In the age of dating apps, can you actually find love or have modern relationships become more contractual? London neighbours, Kaz (Shazad Latif) and Zoe (Lily James), have differing opinions on love and the idea of the ‘happily ever after’. A documentary filmmaker, Zoe, is commitment phobic whereas Kaz, a doctor, is duty-bound and willingly submits to the concept of an assisted marriage. Arranged marriages are passé. Zoe’s mother Cath (Emma Thompson) is aghast at her daughter’s disinterest in finding Mr Right.
Hitting a creative wall, a desperate Zoe pitches her best friend Kaz’s upcoming betrothal and the cultural quirks on an assisted marriage to her producers. Her pitch is ‘Love Contractually’. The producing duo love it.
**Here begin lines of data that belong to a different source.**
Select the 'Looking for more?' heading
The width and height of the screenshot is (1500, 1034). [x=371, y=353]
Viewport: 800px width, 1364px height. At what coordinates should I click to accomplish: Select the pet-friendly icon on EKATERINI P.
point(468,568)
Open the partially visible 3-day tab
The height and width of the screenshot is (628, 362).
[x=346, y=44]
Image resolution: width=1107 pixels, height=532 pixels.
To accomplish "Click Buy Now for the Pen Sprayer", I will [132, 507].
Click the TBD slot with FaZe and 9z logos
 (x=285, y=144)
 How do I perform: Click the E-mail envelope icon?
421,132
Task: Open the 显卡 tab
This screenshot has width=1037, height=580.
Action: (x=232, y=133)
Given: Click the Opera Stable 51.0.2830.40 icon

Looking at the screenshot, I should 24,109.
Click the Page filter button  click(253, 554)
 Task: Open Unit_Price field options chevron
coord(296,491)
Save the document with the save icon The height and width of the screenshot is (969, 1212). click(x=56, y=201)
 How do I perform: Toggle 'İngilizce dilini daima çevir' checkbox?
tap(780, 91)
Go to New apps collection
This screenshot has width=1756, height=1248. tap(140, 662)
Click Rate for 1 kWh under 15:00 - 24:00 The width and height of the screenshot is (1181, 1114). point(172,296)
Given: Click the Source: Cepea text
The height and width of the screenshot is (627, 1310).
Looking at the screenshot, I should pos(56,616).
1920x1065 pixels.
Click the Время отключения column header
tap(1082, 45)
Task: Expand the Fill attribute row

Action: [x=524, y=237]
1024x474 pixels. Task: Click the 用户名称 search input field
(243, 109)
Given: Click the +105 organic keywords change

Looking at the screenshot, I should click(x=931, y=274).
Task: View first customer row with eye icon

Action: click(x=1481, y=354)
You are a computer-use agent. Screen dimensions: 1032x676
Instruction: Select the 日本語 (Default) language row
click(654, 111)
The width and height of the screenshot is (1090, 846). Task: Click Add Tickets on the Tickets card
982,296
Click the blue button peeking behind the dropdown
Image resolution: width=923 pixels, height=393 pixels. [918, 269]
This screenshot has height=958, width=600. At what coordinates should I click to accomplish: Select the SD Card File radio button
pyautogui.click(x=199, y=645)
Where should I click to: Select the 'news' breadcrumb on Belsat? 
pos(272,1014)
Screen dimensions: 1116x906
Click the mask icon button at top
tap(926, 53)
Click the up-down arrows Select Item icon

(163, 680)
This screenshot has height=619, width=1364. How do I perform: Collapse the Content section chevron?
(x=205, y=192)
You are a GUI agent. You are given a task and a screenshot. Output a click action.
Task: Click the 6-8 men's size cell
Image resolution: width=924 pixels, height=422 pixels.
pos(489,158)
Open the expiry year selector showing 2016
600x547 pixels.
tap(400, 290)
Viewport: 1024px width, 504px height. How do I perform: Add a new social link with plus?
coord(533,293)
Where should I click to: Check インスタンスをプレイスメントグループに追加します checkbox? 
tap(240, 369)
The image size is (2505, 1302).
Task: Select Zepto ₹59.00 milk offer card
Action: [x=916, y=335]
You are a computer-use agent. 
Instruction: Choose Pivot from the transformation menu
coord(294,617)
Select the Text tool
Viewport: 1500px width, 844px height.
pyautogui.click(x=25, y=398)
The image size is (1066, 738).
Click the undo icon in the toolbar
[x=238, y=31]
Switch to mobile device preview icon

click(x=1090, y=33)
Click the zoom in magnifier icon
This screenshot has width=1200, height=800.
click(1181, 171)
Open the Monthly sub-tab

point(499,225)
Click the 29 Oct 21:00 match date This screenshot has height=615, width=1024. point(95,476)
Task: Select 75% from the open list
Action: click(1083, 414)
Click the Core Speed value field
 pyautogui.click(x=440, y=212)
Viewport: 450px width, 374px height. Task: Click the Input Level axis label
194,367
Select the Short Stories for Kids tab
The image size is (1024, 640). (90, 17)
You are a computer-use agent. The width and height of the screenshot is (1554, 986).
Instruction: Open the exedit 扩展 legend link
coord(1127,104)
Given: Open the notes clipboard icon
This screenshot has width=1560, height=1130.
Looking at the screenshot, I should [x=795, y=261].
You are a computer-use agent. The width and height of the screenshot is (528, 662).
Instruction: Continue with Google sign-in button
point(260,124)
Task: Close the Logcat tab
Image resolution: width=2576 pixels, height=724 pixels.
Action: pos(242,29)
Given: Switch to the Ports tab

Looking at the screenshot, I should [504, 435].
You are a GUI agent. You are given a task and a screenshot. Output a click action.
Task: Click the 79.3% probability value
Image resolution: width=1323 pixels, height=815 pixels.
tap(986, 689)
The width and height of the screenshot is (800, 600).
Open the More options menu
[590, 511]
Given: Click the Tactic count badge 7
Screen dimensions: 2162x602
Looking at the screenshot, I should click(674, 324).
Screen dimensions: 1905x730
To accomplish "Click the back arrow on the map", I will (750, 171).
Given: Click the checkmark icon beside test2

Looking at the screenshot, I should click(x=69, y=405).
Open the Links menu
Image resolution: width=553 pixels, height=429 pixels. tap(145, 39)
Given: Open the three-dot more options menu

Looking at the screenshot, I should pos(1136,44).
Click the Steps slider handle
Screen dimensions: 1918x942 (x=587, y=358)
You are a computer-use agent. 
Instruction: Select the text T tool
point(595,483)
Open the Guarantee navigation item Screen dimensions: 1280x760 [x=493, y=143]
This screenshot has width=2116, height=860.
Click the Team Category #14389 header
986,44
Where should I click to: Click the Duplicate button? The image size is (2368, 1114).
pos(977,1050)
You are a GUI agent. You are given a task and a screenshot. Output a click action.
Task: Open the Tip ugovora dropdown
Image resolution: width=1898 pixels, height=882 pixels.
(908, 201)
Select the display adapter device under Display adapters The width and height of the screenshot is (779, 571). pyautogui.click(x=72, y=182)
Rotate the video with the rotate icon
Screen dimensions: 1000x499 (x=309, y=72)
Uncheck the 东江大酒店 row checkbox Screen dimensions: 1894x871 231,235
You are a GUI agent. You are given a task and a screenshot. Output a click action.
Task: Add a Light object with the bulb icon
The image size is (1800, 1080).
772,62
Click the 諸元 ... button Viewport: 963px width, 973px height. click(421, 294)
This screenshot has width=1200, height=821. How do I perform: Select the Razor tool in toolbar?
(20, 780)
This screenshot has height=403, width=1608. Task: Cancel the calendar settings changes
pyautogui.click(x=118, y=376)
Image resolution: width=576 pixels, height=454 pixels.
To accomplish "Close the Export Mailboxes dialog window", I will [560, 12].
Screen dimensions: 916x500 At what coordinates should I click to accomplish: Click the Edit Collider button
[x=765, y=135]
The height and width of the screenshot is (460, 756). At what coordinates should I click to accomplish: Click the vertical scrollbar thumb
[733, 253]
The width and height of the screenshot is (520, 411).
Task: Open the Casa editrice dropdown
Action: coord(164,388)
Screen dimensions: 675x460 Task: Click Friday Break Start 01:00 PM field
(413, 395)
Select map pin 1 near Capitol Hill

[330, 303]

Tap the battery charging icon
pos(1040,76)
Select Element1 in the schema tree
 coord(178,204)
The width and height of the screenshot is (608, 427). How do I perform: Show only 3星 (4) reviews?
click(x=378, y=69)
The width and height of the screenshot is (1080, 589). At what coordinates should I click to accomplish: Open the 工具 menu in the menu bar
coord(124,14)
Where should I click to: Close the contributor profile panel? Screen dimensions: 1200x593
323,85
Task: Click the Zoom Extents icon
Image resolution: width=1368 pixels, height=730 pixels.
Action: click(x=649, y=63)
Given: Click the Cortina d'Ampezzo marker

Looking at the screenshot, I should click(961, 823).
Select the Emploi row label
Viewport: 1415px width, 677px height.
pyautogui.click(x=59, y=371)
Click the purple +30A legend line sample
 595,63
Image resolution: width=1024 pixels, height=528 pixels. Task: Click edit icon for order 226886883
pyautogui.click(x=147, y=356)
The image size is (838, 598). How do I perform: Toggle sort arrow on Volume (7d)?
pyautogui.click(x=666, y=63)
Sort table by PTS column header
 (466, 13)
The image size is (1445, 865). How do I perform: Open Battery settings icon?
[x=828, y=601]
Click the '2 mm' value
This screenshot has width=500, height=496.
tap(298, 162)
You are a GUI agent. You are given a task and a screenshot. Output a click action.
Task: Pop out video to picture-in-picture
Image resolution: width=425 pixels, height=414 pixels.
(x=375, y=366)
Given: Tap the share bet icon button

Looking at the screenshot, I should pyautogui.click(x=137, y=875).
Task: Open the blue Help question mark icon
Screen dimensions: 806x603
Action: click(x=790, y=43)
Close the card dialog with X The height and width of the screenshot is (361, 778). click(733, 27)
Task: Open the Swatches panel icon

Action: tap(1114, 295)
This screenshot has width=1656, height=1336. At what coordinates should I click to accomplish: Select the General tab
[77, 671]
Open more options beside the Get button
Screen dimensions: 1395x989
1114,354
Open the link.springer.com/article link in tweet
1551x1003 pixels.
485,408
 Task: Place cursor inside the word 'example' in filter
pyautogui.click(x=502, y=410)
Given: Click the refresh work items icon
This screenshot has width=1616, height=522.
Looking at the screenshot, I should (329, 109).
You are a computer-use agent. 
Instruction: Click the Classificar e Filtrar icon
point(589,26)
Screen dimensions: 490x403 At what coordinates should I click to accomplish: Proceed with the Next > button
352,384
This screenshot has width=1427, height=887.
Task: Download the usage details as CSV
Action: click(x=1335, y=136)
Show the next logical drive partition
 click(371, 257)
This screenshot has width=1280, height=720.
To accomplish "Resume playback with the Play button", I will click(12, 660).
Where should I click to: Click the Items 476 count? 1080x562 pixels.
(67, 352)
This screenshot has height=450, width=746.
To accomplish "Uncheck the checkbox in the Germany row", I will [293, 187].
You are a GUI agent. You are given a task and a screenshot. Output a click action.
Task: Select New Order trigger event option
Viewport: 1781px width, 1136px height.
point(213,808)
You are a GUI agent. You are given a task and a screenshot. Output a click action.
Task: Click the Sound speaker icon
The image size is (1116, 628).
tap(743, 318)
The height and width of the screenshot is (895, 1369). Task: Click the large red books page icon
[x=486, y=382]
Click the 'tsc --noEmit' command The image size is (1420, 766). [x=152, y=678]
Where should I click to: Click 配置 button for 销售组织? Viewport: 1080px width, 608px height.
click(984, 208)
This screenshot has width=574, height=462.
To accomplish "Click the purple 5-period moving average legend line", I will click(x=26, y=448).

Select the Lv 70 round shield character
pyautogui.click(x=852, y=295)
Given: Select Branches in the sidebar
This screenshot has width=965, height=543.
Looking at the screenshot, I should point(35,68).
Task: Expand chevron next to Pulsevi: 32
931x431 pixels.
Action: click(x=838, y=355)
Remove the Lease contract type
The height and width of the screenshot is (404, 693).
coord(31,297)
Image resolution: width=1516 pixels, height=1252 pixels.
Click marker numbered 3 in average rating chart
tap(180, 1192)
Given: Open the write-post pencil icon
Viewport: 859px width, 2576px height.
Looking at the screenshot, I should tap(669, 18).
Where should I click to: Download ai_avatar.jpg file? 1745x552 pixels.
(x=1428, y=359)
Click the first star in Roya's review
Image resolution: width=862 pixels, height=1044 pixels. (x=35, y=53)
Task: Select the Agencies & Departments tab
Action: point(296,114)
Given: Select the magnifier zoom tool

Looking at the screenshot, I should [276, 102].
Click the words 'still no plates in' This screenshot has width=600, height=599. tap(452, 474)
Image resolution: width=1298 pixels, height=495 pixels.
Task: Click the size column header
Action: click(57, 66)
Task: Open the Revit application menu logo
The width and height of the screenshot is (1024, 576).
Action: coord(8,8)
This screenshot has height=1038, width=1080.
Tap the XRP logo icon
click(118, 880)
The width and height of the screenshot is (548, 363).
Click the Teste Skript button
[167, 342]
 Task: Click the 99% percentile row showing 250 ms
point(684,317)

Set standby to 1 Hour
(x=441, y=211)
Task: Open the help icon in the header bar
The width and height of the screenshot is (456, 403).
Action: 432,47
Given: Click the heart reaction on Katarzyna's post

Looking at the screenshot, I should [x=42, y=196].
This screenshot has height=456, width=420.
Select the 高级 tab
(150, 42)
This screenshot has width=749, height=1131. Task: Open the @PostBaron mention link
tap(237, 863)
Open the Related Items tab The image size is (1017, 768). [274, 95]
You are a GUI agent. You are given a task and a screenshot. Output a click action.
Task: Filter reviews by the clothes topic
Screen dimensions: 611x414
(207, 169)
Kaz is a doctor, which Mo (Asim Chaudhry) the matchmaker says, gives him a top rank on the marriage eligibility ladder. He’s even open to marrying someone he meets virtually. Amazed that Kaz would willingly marry a stranger, Zoe follows him and his family around with her camera, capturing the moments that lead up to a wedding in Lahore. A British-Pakistani, Kaz often reminds his very British neighbour that though they live right next door, the distance between them is a vast cultural canyon.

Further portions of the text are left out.